Another application is being tested at Lowe’s home improvement stores in cooperation with Nvidia. “The people that are stocking the shelves can wear the Magic Leap device, get a digital-twin overlay of where things go in the store … but then also can use it to figure out what’s in that box up there. Look up, we recognize the box, read the barcode and tell you what’s in the box,” Larson-Green said.

Thanks to upgrades in software and sensors, the lightweight Magic Leap 2 headset has been beefed up for enterprise tasks. “I think Magic Leap 2 is the first one that’s really truly usable in the enterprise for all-day work,” Larson-Green said. “It’s comfortable for eight hours. It’s a 70-degree field of view, which is double the field of view from Magic Leap.”

She said Magic Leap 2 is also configured with a vertical orientation that makes it easier to navigate the AR environment. “You’re not looking through a viewer,” she explained. “It’s very much the full immersive experience. And then of course you’re grounded in the peripheral vision while on the ground. So it doesn’t have the motion-sickness problems or challenges that some devices have.”

Magic Leap chief technology officer Julie Larson-Green shows off the Magic Leap 2 headset during a fireside chat with GeekWire co-founder Todd Bishop at the GeekWire Summit. (GeekWire Photo / Dan DeLong)

Pivoting to the enterprise market reduces the competitive pressure from lower-cost AR/VR systems that are targeting the consumer market, such as the Meta Quest 2. But the pivot also bring Magic Leap more squarely into competition with Microsoft and its HoloLens system, which already has been adopted by teams at Boeing, Airbus, NASA and the U.S. Army.

So is Magic Leap planning to go to war with Microsoft over augmented reality in the workplace? Magic Leap says its lightweight goggles are more suited for work applications than the bulkier HoloLens headset — which was part of Larson-Green’s argument during her GeekWire Summit appearance.

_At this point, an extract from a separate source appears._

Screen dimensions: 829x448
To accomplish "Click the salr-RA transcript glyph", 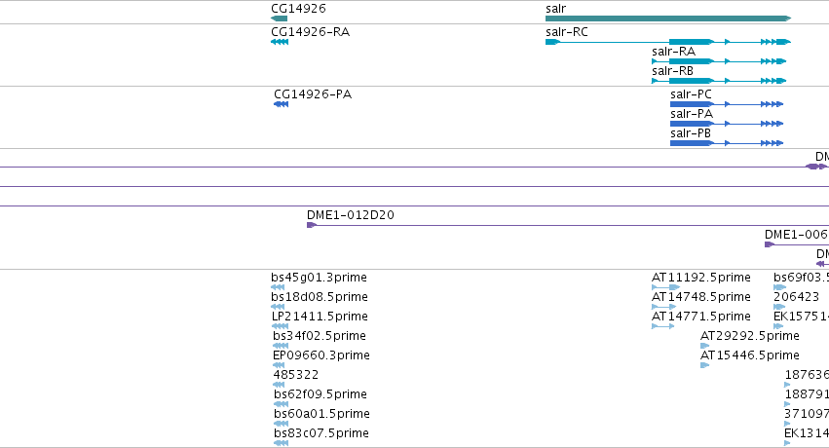I will click(719, 61).
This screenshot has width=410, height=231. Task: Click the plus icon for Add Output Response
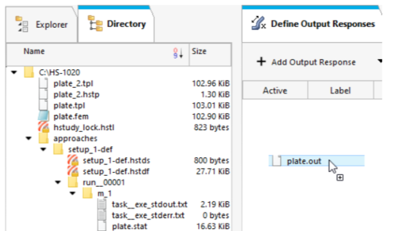tap(261, 62)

But the rivalry isn’t a simple matter of us vs. them, in part because Larson-Green spent 25 years as a manager and executive at Microsoft. (For what it’s worth, Magic Leap CEO Peggy Johnson is a Microsoft veteran as well.)

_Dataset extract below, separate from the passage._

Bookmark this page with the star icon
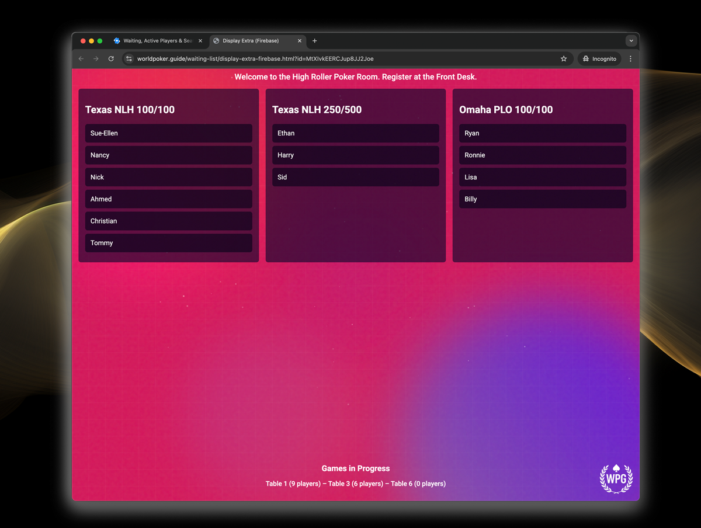Viewport: 701px width, 528px height. pyautogui.click(x=564, y=59)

When asked about the Microsoft vs. Magic Leap angle, Larson-Green invoked the wisdom of Microsoft CEO Satya Nadella.

“If you use Satya’s thinking, it’s like a growth mindset of embracing the competition, or the coopetition with those guys. Some of the product teams have been in our EAP [Early Access Program] really early on, trying to develop the things that they develop for HoloLens on Magic Leap devices,” she said.

“We’re working on some ways to interact — you know, to integrate with Teams and other things. So, we talk with folks there all the time,” Larson-Green said. “I think your competition is good, especially in a new space where we’re all trying to invent and find product markets. We can learn from each other … I have nothing but love for those guys.”

And now that the coronavirus pandemic is easing, what about reviving the Seattle engineering office? Larson-Green, who lives just across Lake Washington in Bellevue, said that’s under consideration.

“I want to be wherever the talent is — and obviously there’s a lot of talent, both software and hardware, in the Seattle area. We have several people that work at Magic Leap in the Seattle area. I would love to bring back the office. I’ve been talking with Peggy and some other folks about what size would it need to be for it to make sense for us financially to do that,” she said.

“So you’re saying it’s a possibility?” GeekWire co-founder Todd Bishop asked in his moderator role.

“It’s a possibility,” Larson-Green replied. “I’m hoping.”